Gradient at B is k times the gradient at A. Then the
number of integral values of k is:
I proceeded as:-
Let A (a,y1) and B (b,y2) for all real x
The slope of tangent at B = (a³-b³)/(a-b)
And we know that slope of tangent at A, that is, 3a² = K times slope at B
So, process this information, I got the following quadratic equation:
(3-K)(b/a)² - K(b/a) - K = 0
Since x is real, the discriminant of the above equation has to be greater than or equal to zero. Processing it I got:
K belongs to the interval [0,4]
So the answer came out to be 5, since we need the integral values. But in the answer key, it is given that k cannot be zero, thus making the answer 3.
My question is why can't K be zero? Am I missing something?
Please note that a similar question has been asked by someone, but the answer is not at all satisfactory.

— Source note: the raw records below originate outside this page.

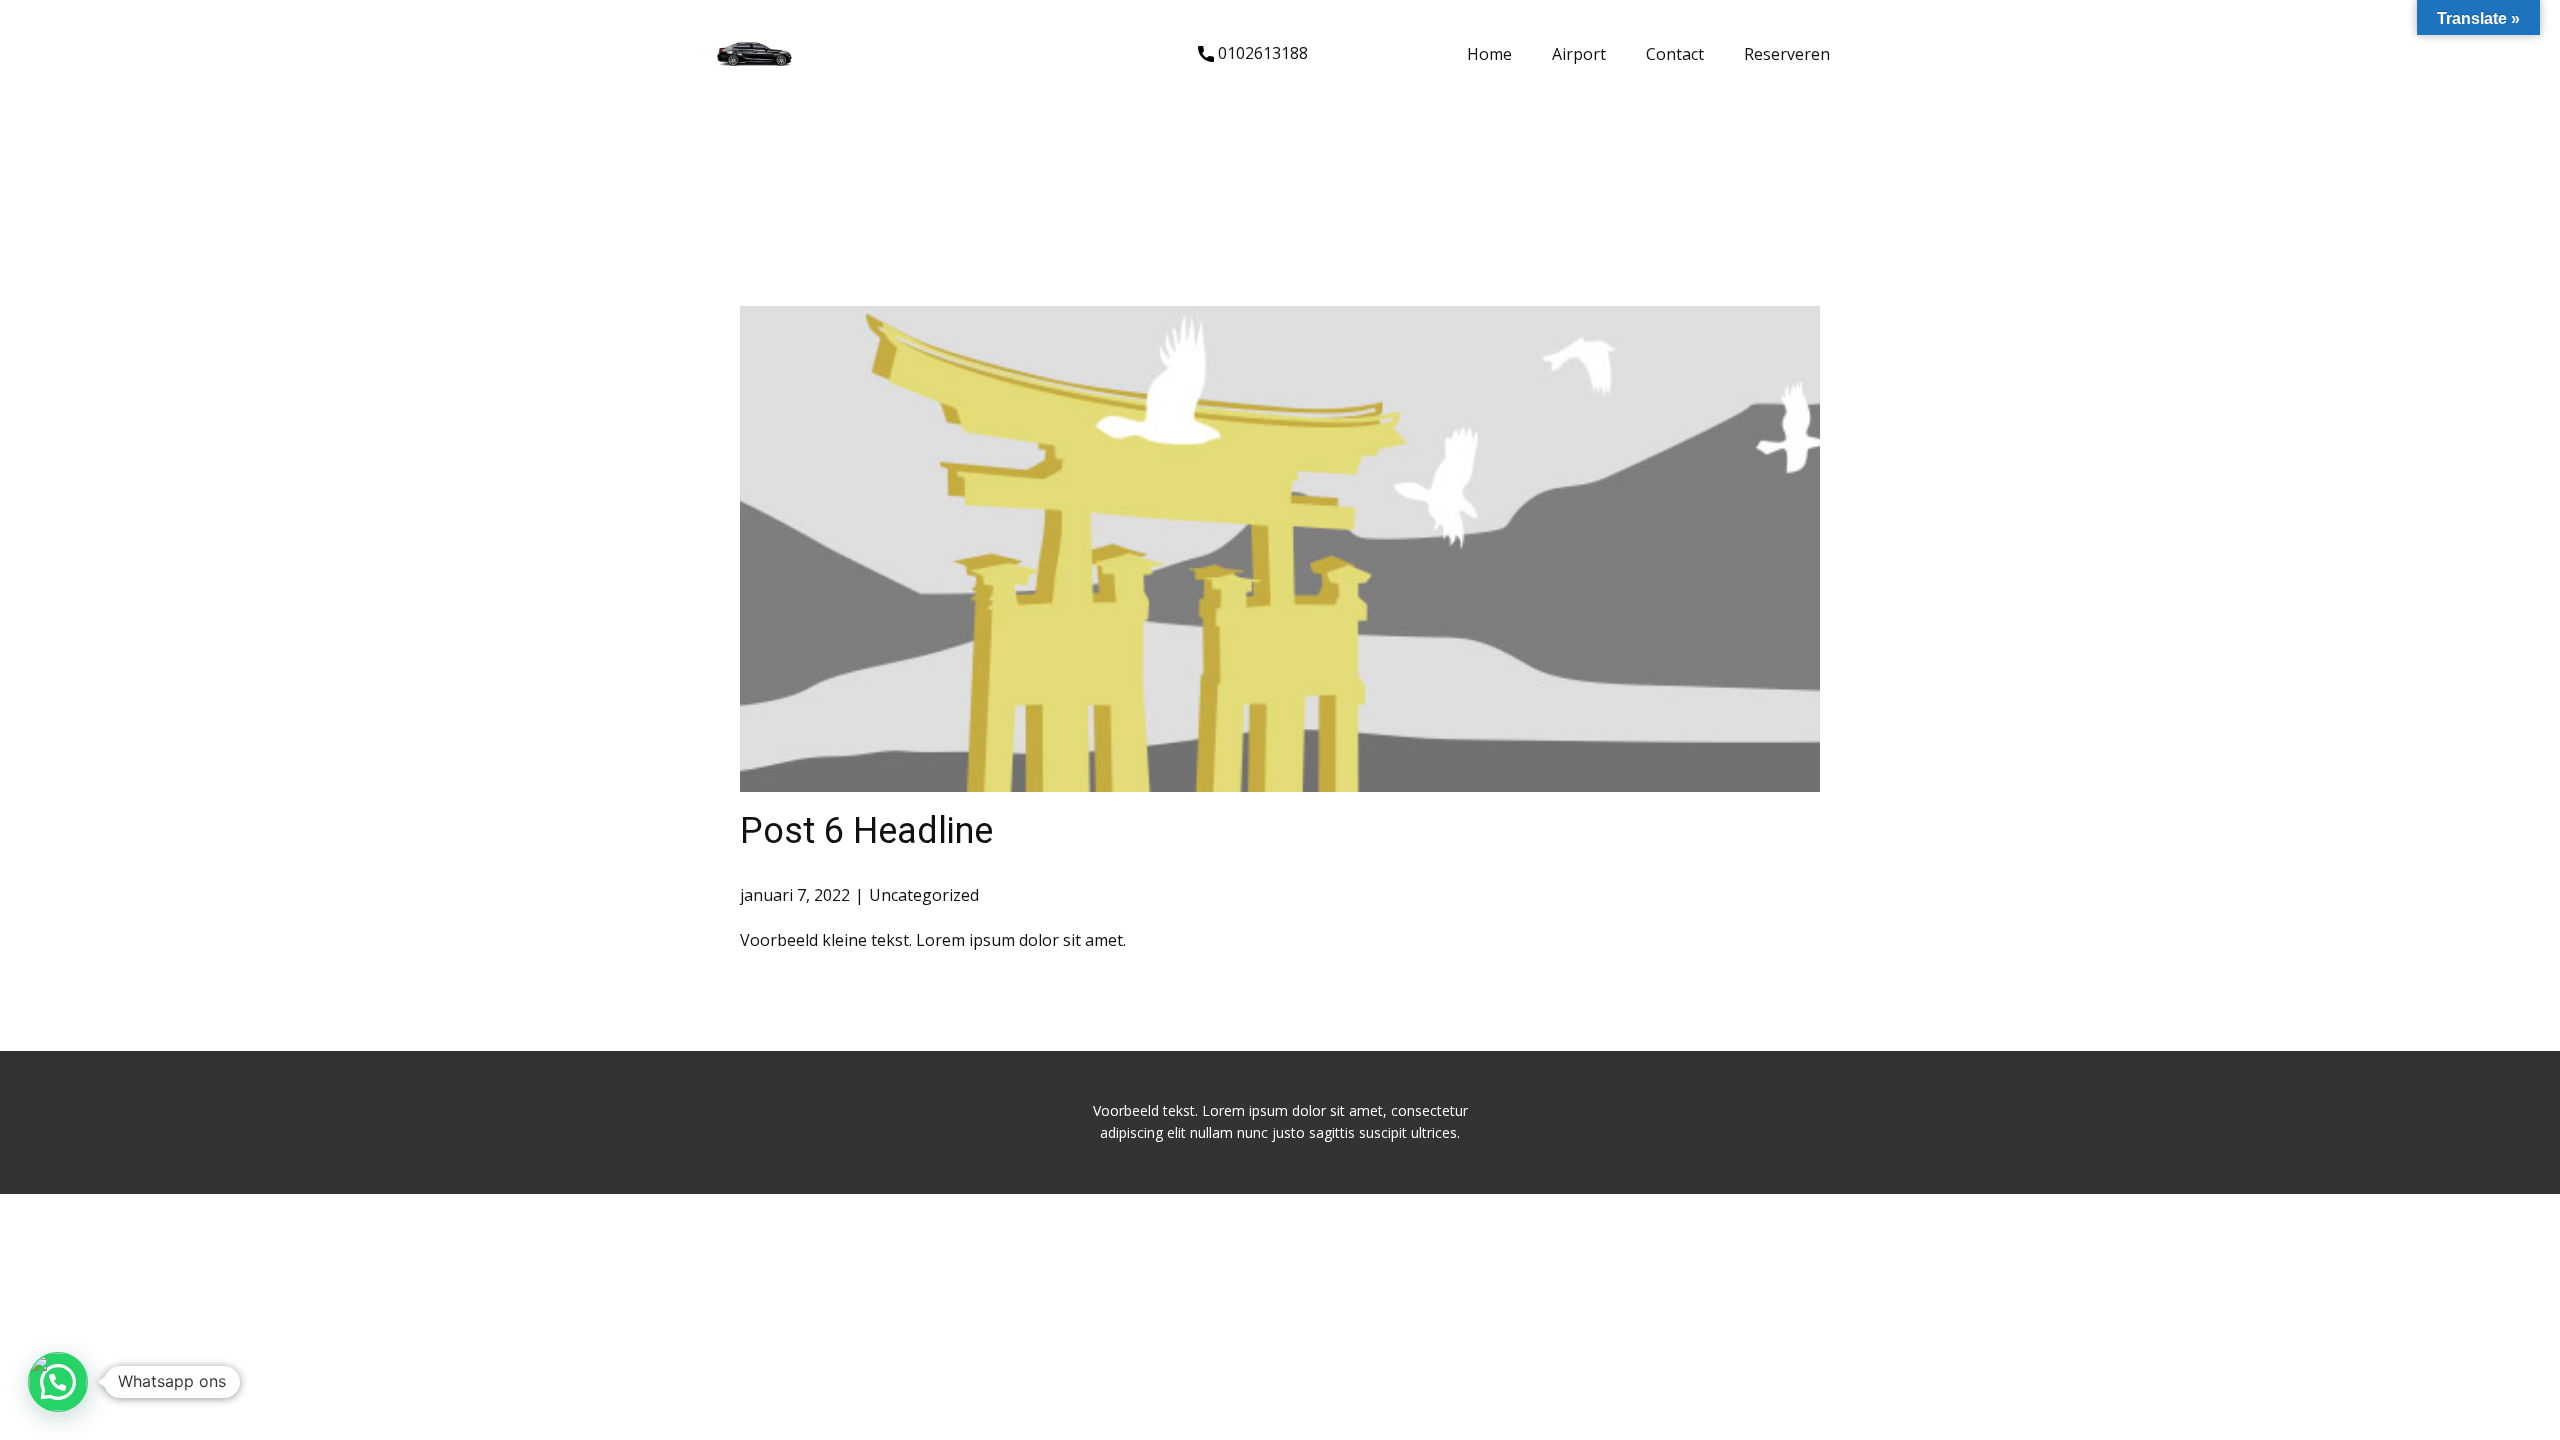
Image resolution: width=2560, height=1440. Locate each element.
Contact (1675, 54)
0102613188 (1261, 53)
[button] (58, 1382)
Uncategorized (924, 895)
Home (1489, 54)
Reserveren (1787, 54)
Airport (1579, 54)
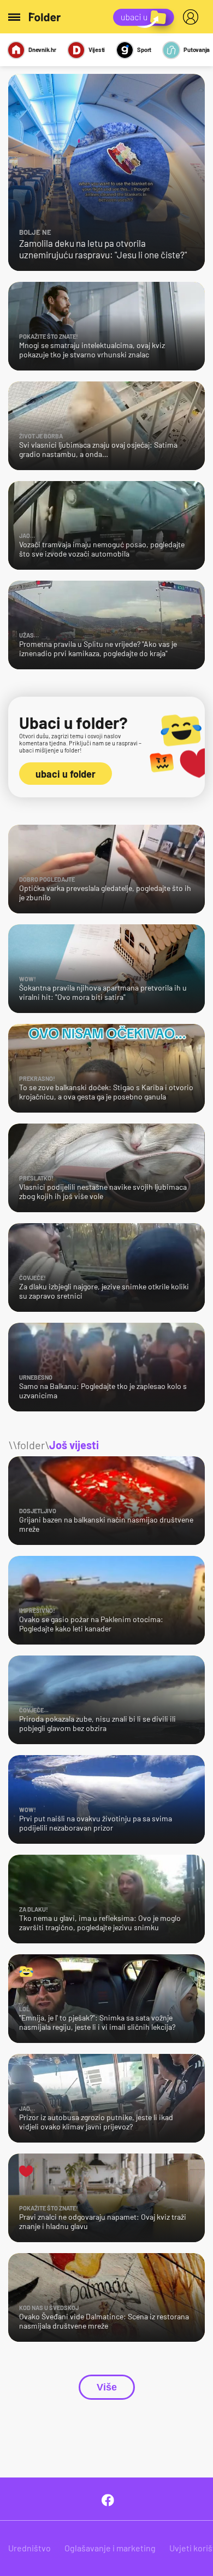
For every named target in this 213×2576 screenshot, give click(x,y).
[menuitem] (193, 17)
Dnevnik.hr (42, 49)
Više (107, 2387)
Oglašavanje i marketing (110, 2548)
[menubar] (193, 17)
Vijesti (96, 49)
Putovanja (197, 49)
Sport (144, 49)
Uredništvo (29, 2548)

Thus, please refrain from providing any links to that answer
The equation of the tangent line at $A = (a,a^3)$ is
$$ y - a^3 = 3a^2 (x - a).$$
Since this passes through $B = (b,b^3)$ we have
$$b^3 - a^3 = 3a^2 (b - a).$$
This equation can be rewritten as
$$(b -a)^2(b + 2a) = 0.$$
Since $b \ne a$, we have $b = -2a$, whenever $a \ne 0$. If $a = 0$, then according to the terms of the question, there is no corresponding value of $b$.
We have $3b^2 = 4(3a^2)$. Thus $k$ can take only one value, namely $4$.